Jean-Luc Lagarce écrit cette pièce en 1990, alors qu’il se sait déjà atteint du sida. Son personnage
principal, Louis, est également dramaturge. À 34 ans, il retrouve sa famille après des années d’absence pour,
croit-il, annoncer sa mort prochaine. Mais sait-il lui-même vraiment la raison de ce retour ? Espère-t-il
solder ce qui reste de liens avec ses proches ? Ni Jean-Luc Lagarce ni Xavier Dolan dans l’adaptation de
cette pièce, n’en décident, attentifs à ménager plutôt l’espace vide qui permet ces « silences performatifs »,
comme on dit parfois des paroles.
On doit la théorie des performatifs – du verbe anglais to perform, « accomplir » – au britannique John L.
Austin. Avant lui, les philosophes considéraient globalement que toutes les propositions du langage
servaient à décrire un état du monde, de façon vraie ou erronée. Austin développe, dans l’essai posthume
intitulé en français Quand dire, c’est faire (Seuil, 1991), l’idée selon laquelle en prononçant certaines
formules (« je déclare la séance ouverte », par exemple) une action est accomplie. Il dresse la liste de ces
actions commises en parlant. Et en se taisant ? Austin ne s’aventure pas sur ce terrain, qui n’est pas le sien.
D’ailleurs, peut-on imaginer décrire analytiquement des qualités de silences ? Difficilement, sinon dans la
fiction. Telle est précisément l’hypothèse explorée, sans psychologisme, par Jean-Luc Lagarce et suivie par
Xavier Dolan : quand taire, c’est faire aussi.
Ni la mère, ni la sœur, ni le frère, ni la belle-sœur de Louis ne comprennent au juste ce qu’il fait là.

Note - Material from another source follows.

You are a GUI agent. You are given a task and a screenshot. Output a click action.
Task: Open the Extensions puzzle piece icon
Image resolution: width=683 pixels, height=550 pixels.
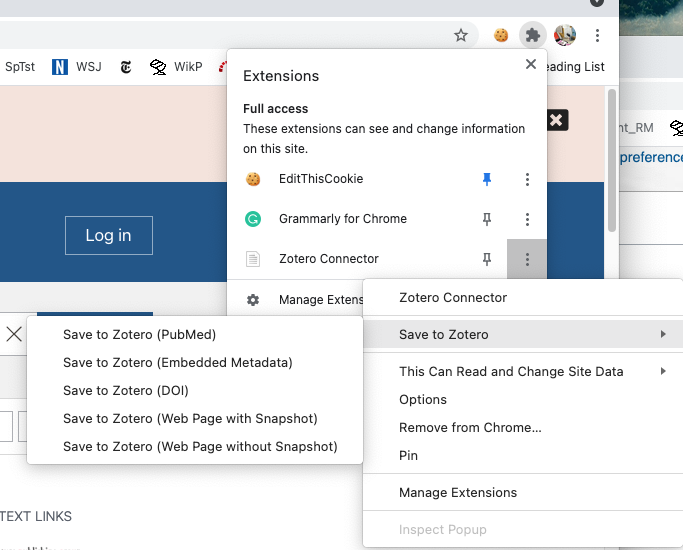click(533, 35)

Parviendra-t-il à leur dire ? Toute l’attente de la pièce repose sur ce drame de la parole empêchée ou
impossible. Nathalie Baye, en mère qui bavasse par peur du silence, ou plutôt par crainte de laisser une
parole destructrice se répandre, est impayable. Gaspard Ulliel, en fils prodigue avare de ses mots, bien
qu’écrivant – Jules Renard ne notait-il pas dans ses carnets qu’écrire « c’est parler sans être
interrompu » ? – n’est pas moins éloquent dans ses silences. Et Léa Seydoux, qui interprète sa sœur,
Marion Cotillard, sa belle-sœur, et même Vincent Cassel, son frère taciturne, hantés par le risque de mal
dire, sont saisissants. Xavier Dolan, lauréat du Grand prix du Festival du Cannes pour ce film, réussit le tour
de force d’adapter le style inimitable de Jean-Luc Lagarce sans en altérer la fragilité, toute contenue dans
cette suspension de la parole, dans des répliques qui disent tout, sans en dire jamais assez.